(Records from a data collection)

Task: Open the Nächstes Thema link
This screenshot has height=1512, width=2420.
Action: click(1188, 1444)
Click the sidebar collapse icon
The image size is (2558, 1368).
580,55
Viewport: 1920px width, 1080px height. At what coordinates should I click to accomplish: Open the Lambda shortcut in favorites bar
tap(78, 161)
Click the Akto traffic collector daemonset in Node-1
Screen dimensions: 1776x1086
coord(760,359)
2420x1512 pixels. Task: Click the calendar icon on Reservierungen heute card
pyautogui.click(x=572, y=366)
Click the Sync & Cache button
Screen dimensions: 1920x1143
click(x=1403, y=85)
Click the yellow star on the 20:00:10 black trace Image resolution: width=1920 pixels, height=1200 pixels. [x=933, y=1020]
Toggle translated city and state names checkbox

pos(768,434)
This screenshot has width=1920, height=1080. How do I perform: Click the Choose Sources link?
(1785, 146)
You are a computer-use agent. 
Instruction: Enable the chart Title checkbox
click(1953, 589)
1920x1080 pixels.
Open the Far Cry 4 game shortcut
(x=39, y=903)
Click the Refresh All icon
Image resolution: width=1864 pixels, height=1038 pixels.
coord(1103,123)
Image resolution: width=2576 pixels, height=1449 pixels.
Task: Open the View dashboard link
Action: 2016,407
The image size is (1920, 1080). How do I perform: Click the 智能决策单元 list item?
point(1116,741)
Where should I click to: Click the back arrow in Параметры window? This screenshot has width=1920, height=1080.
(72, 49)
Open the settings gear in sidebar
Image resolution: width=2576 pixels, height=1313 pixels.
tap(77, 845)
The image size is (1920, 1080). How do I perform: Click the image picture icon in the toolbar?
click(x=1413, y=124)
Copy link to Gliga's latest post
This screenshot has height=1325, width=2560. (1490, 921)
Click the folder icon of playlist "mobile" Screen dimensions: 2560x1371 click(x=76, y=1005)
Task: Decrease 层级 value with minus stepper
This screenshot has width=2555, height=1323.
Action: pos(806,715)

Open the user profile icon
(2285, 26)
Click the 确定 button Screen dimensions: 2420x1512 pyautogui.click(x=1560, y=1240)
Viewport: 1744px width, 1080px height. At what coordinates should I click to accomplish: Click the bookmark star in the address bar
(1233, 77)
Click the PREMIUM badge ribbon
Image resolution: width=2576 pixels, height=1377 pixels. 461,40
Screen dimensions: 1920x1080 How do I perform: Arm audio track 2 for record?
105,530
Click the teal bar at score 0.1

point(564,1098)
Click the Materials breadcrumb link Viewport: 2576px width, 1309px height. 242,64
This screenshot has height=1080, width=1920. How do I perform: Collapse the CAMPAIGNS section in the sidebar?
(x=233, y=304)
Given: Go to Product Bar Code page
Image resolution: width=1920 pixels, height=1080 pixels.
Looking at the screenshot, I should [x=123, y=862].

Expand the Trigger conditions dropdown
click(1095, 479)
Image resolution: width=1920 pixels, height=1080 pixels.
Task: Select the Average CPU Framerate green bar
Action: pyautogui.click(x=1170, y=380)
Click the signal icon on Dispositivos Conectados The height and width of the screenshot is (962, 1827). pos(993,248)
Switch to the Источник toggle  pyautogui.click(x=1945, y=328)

> [Exercise directions] Your task is to output the full set of records exactly as presented.

> [Exercise answer]
Task: Open the Nächstes Thema link
This screenshot has height=1512, width=2420.
Action: click(1188, 1444)
Click the sidebar collapse icon
The image size is (2558, 1368).
580,55
Viewport: 1920px width, 1080px height. At what coordinates should I click to accomplish: Open the Lambda shortcut in favorites bar
tap(78, 161)
Click the Akto traffic collector daemonset in Node-1
Screen dimensions: 1776x1086
coord(760,359)
2420x1512 pixels. Task: Click the calendar icon on Reservierungen heute card
pyautogui.click(x=572, y=366)
Click the Sync & Cache button
Screen dimensions: 1920x1143
click(x=1403, y=85)
Click the yellow star on the 20:00:10 black trace Image resolution: width=1920 pixels, height=1200 pixels. [x=933, y=1020]
Toggle translated city and state names checkbox

pos(768,434)
This screenshot has width=1920, height=1080. How do I perform: Click the Choose Sources link?
(1785, 146)
You are a computer-use agent. 
Instruction: Enable the chart Title checkbox
click(1953, 589)
1920x1080 pixels.
Open the Far Cry 4 game shortcut
(x=39, y=903)
Click the Refresh All icon
Image resolution: width=1864 pixels, height=1038 pixels.
coord(1103,123)
Image resolution: width=2576 pixels, height=1449 pixels.
Task: Open the View dashboard link
Action: 2016,407
The image size is (1920, 1080). How do I perform: Click the 智能决策单元 list item?
point(1116,741)
Where should I click to: Click the back arrow in Параметры window? This screenshot has width=1920, height=1080.
(72, 49)
Open the settings gear in sidebar
Image resolution: width=2576 pixels, height=1313 pixels.
tap(77, 845)
The image size is (1920, 1080). How do I perform: Click the image picture icon in the toolbar?
click(x=1413, y=124)
Copy link to Gliga's latest post
This screenshot has height=1325, width=2560. (1490, 921)
Click the folder icon of playlist "mobile" Screen dimensions: 2560x1371 click(x=76, y=1005)
Task: Decrease 层级 value with minus stepper
This screenshot has width=2555, height=1323.
Action: pos(806,715)

Open the user profile icon
(2285, 26)
Click the 确定 button Screen dimensions: 2420x1512 pyautogui.click(x=1560, y=1240)
Viewport: 1744px width, 1080px height. At what coordinates should I click to accomplish: Click the bookmark star in the address bar
(1233, 77)
Click the PREMIUM badge ribbon
Image resolution: width=2576 pixels, height=1377 pixels. 461,40
Screen dimensions: 1920x1080 How do I perform: Arm audio track 2 for record?
105,530
Click the teal bar at score 0.1

point(564,1098)
Click the Materials breadcrumb link Viewport: 2576px width, 1309px height. 242,64
This screenshot has height=1080, width=1920. How do I perform: Collapse the CAMPAIGNS section in the sidebar?
(x=233, y=304)
Given: Go to Product Bar Code page
Image resolution: width=1920 pixels, height=1080 pixels.
Looking at the screenshot, I should [x=123, y=862].

Expand the Trigger conditions dropdown
click(1095, 479)
Image resolution: width=1920 pixels, height=1080 pixels.
Task: Select the Average CPU Framerate green bar
Action: pyautogui.click(x=1170, y=380)
Click the signal icon on Dispositivos Conectados The height and width of the screenshot is (962, 1827). pos(993,248)
Switch to the Источник toggle  pyautogui.click(x=1945, y=328)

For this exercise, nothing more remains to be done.